(Warning: This post is approximately 350 words!)
“Do you think we have to fight to be our true selves?” The question came from a busy leader with global impact.
I replied, “The fight for our authentic self is seen in toddlers and teenagers. But, I wonder if fight is the best word?”
I wish I’d said more.
The journey of life is learning to define yourself by who you are, not who others expect you to be. It includes fighting against, fighting for, and letting go. The need to fight to be our true selves is both symptom and expression of the struggle.
When you live authentically you don’t need to fight to be authentic.
Parents, teachers, and authority figures pressure you to conform. In the process you may lose yourself.

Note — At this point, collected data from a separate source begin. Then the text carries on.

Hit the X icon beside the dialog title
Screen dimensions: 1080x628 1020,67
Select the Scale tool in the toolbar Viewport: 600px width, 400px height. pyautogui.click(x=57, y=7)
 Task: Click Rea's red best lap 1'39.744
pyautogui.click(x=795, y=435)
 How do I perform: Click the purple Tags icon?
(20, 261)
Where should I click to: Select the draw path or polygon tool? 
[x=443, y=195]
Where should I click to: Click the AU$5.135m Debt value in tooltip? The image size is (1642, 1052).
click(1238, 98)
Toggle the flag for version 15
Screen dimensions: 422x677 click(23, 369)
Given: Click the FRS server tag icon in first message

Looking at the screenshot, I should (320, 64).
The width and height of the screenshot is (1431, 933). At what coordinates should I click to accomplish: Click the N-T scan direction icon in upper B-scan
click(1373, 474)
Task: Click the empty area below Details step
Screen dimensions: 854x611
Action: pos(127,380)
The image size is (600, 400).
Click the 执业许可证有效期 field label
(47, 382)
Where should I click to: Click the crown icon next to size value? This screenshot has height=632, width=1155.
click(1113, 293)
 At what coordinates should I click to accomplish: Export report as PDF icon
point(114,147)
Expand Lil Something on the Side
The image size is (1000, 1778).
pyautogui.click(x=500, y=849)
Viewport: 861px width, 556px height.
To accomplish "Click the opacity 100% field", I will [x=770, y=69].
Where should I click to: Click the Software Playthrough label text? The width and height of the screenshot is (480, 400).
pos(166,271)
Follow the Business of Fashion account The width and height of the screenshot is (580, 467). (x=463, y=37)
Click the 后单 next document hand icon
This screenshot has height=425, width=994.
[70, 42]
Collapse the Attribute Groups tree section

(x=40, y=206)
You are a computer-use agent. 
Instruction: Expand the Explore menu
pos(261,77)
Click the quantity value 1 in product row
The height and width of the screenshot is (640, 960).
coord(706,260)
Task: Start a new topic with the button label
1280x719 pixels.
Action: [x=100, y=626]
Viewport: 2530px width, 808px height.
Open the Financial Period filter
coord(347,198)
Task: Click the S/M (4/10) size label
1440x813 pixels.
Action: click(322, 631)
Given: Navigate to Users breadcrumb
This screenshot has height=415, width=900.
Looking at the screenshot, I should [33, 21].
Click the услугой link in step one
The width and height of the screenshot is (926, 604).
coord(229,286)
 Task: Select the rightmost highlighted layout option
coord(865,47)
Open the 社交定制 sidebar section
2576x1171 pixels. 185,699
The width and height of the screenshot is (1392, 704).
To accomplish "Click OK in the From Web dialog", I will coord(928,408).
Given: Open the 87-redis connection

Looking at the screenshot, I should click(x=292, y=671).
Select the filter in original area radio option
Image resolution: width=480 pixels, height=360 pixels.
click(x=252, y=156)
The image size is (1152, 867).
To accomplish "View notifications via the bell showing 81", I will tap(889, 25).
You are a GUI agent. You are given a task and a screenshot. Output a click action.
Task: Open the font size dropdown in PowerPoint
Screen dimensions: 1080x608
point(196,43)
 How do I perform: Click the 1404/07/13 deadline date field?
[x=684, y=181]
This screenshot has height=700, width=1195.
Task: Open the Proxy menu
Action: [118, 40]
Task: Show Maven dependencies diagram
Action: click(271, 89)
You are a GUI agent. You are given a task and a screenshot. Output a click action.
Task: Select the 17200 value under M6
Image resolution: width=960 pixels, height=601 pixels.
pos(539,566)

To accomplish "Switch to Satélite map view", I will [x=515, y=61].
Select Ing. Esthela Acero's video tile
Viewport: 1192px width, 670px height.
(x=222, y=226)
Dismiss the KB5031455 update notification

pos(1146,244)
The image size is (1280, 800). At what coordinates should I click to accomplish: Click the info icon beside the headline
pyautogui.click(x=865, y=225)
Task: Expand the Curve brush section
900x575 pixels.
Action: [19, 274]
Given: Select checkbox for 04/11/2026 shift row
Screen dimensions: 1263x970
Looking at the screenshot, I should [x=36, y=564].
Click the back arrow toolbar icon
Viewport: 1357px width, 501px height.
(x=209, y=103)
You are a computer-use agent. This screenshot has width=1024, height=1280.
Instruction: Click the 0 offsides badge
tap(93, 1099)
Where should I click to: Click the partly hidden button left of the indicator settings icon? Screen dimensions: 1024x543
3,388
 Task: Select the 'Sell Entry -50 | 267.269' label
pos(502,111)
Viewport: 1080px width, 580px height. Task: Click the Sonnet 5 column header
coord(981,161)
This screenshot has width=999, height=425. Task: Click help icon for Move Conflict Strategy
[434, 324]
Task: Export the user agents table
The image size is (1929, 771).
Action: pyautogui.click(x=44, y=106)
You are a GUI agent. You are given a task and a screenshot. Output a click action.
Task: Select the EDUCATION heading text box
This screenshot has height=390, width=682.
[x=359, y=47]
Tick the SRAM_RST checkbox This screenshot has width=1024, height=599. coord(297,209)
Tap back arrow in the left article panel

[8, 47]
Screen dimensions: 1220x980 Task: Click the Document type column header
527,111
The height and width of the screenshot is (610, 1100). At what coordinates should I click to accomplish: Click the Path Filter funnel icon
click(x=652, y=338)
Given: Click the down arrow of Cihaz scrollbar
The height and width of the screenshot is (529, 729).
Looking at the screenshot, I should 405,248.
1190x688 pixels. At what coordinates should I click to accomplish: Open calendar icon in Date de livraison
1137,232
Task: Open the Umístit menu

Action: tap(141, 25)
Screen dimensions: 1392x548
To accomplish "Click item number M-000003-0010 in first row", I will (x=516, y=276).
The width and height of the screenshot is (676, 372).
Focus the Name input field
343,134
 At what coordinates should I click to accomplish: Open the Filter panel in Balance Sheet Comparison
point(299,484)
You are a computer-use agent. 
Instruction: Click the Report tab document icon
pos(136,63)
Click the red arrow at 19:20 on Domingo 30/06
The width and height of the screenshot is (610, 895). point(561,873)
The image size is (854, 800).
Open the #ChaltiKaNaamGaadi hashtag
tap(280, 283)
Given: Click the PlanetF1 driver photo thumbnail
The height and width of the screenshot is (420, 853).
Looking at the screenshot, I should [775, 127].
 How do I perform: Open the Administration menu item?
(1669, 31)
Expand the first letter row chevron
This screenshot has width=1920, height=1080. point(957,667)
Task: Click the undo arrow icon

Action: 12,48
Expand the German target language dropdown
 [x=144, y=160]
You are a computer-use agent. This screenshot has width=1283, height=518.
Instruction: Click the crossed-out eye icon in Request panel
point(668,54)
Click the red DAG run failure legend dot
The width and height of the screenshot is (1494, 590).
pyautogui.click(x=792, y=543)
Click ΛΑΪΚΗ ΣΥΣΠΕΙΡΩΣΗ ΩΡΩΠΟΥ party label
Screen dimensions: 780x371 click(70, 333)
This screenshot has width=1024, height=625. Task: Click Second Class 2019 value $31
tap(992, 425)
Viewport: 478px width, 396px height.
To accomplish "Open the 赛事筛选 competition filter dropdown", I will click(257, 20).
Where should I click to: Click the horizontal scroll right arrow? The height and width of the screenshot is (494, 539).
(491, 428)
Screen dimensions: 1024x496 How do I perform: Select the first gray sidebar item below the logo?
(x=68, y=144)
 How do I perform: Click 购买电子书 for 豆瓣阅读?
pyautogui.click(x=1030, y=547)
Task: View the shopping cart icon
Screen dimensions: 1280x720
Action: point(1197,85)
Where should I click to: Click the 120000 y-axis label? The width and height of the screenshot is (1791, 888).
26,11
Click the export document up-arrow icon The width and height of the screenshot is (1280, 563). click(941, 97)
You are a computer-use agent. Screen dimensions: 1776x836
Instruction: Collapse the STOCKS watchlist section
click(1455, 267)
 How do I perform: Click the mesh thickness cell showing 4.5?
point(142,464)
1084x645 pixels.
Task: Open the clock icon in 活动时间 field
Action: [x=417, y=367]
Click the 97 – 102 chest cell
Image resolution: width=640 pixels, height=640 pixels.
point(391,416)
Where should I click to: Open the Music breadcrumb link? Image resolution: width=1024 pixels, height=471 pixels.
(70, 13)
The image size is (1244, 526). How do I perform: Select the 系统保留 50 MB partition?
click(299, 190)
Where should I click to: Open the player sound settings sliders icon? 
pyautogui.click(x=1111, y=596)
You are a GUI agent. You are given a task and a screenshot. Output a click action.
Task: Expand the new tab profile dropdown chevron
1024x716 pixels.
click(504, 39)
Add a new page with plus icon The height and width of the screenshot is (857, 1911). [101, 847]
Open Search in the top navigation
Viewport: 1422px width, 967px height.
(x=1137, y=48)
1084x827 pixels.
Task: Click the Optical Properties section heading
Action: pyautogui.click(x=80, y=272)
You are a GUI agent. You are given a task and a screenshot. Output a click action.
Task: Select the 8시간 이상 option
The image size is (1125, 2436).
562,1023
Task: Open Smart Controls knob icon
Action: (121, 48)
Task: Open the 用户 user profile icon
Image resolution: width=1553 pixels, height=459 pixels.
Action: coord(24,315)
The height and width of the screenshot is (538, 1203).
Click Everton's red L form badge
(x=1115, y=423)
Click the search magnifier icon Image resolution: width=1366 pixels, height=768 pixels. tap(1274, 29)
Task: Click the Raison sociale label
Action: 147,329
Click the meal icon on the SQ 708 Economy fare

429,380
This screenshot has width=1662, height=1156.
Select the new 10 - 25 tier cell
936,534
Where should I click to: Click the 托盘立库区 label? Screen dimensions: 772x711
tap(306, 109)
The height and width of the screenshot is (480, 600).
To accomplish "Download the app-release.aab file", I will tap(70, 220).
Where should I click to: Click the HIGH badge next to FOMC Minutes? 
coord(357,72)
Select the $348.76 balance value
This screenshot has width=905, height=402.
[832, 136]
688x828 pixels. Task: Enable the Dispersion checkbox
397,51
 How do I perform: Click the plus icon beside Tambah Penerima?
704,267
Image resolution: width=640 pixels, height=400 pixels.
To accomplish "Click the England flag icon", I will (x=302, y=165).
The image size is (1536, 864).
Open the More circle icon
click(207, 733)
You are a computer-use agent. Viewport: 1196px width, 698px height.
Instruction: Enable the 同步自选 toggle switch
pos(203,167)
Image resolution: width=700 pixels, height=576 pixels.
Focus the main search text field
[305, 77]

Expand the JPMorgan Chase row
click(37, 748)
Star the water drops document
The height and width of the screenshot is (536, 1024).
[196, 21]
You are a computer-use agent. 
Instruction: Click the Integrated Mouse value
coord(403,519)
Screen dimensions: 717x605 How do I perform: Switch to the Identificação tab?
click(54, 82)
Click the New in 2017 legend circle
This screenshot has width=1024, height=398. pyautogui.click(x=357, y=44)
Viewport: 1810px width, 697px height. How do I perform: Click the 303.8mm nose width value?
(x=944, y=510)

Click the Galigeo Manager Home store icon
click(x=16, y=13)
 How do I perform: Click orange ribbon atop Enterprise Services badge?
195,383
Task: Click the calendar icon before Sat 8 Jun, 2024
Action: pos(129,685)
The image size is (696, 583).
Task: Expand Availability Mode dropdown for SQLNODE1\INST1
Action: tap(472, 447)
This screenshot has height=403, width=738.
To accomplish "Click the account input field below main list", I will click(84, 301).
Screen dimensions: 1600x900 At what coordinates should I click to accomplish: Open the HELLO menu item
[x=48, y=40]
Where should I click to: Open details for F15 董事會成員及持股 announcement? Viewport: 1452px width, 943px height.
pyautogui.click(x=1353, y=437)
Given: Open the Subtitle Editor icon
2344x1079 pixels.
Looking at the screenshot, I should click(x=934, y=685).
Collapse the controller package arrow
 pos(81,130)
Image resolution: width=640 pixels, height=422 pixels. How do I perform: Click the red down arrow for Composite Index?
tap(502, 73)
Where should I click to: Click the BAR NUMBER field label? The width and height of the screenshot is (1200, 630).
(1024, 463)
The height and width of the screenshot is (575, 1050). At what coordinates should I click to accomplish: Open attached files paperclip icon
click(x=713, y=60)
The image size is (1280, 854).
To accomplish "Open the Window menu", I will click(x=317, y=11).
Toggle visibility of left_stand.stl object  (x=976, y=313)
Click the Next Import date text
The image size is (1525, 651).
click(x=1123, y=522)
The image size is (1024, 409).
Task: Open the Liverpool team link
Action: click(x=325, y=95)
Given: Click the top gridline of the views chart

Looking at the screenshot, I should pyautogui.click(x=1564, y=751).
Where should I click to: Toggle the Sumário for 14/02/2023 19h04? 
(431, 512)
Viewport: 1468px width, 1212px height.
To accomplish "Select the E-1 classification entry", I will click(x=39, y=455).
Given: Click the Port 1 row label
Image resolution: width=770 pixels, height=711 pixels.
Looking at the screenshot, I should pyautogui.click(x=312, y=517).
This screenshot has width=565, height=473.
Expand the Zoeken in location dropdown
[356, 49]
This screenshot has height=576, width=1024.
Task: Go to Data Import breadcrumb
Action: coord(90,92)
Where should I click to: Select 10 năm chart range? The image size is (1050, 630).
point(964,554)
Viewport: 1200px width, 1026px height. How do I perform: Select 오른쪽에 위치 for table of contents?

My friend asked, “Do you think it’s easy for us to lose ourselves?”
It’s easy to lose yourself when organizational roles define and control you. The higher the role the greater the pressure.
Pressure from others isn’t the problem.
Others have the right to expect things from you. You accepted roles, responsibilities, and commitments.
7 steps toward authenticity:
- Acknowledge and embrace the journey.
- Tell someone you trust about the fight to find your authentic self.
- Don’t beat yourself up. It’s a journey.
- Monitor frustrations, fears, and aspirations. What do they say about who you are.
- Don’t blame others for expecting things from you. The journey is about you, not them.
- Take time to reflect.
- Chart the highlights and lowlights of your life. How have they formed you?
- Unplug and disconnect.
- Find someone to listen and reflect your words back. You learn when you hear yourself in another voice.
- Release your aspirational-self. Aspiration is helpful in most areas, but it’s an obstacle on the journey toward authenticity.
- Explore the fear of disappointing others and yourself. Fear is pressure from internal and external expectation. I’m not suggesting you reject roles and responsibilities, but imagine who you are without them.
- Don’t be rash. Think things over.
Talk things over with someone who doesn’t have a dog in the fight.
What does the journey toward authenticity look like to you?